Credit is a Double-Edged Sword
This should come as no surprise if you pay attention to the news. Over the past several decades, easy credit has been the downfall of countless individuals, families and even major corporations. There’s nothing like a credit card or line of credit to provide purchasing power. There’s also no quicker way to break that budget I keep referring to. When that happens, and you’re unable to repay the debts you’ve accumulated, you’ll find those once-friendly creditors will be closing their doors to you, as well as the door to your future. Use credit sparingly and be sure to include your payments in the budget.
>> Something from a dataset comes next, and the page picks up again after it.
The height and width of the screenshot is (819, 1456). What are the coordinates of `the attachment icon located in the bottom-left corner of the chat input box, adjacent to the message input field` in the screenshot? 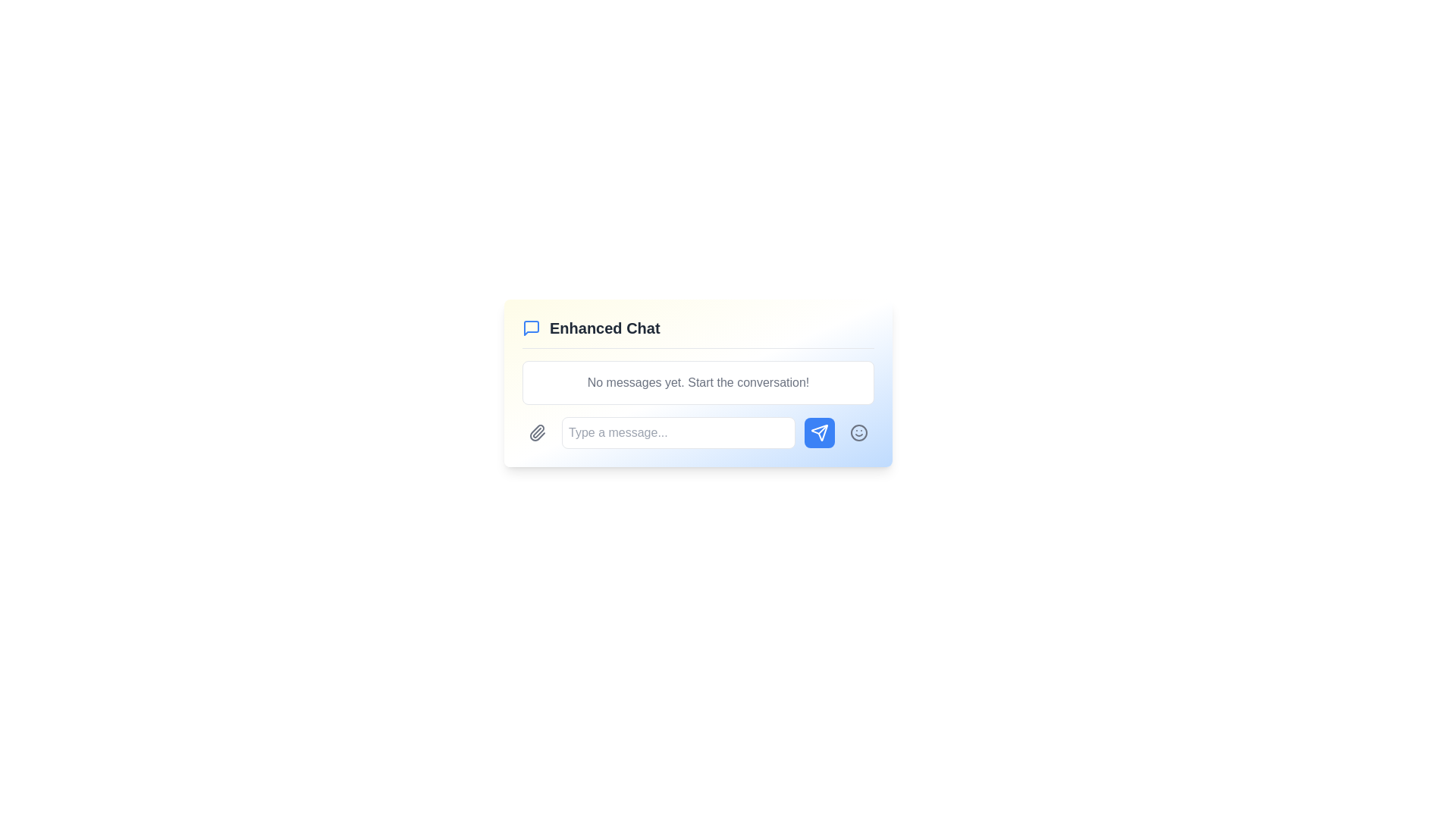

Know How to File Your Income Tax Return
Even if you pay a tax preparer each year, you should know how to file your own taxes. Even the most honest tax rep or accountant is capable of making an error and if you’re not capable of recognizing when something’s not right in your tax return, you may end up losing benefits you should have received. Worse, you could end up owing back taxes with expensive penalties. You need to have at least a basic understanding of the process to avoid real trouble.
Look Before You Leap
Wise money management requires a slow, careful approach, from preparing the budget to investing and purchasing. Anything that affects your future is worth taking the time to consider and nothing will affect your future like finances. Before you buy that new iPad, consider whether there’s room in the budget, and then wait a month. If you still think you need it, it will probably be less expensive by that time. Before you invest in that new hot stock, take the time to research it. Remember your goals. “Haste makes waste” is a valuable principle in the world of finance.
Learn Not to Waste
Remember the adage, “Waste not, want not”? Unfortunately, many of us, especially in the U.S., never really learn the value of that statement. We prepare bigger portions than we should eat, make impulse purchases and forget about simple things like turning off lights and unplugging cell phone chargers and other devices around the house. We pay huge utility bills while neglecting to check and replace weatherstripping and repair leaky faucets. Learning to be frugal can make a tremendous difference in the money left over at the end of the month.
Don’t Forget the Purpose of the Budget
If it seems I’ve been mentioning the budget a lot in this article, it’s because I have, and with good reason. The purpose of preparing the budget in the first place is to ensure that you don’t spend more than you make. Adhering to this single, basic principle is the financial strategy that will get you farther than any magic formulas you may find.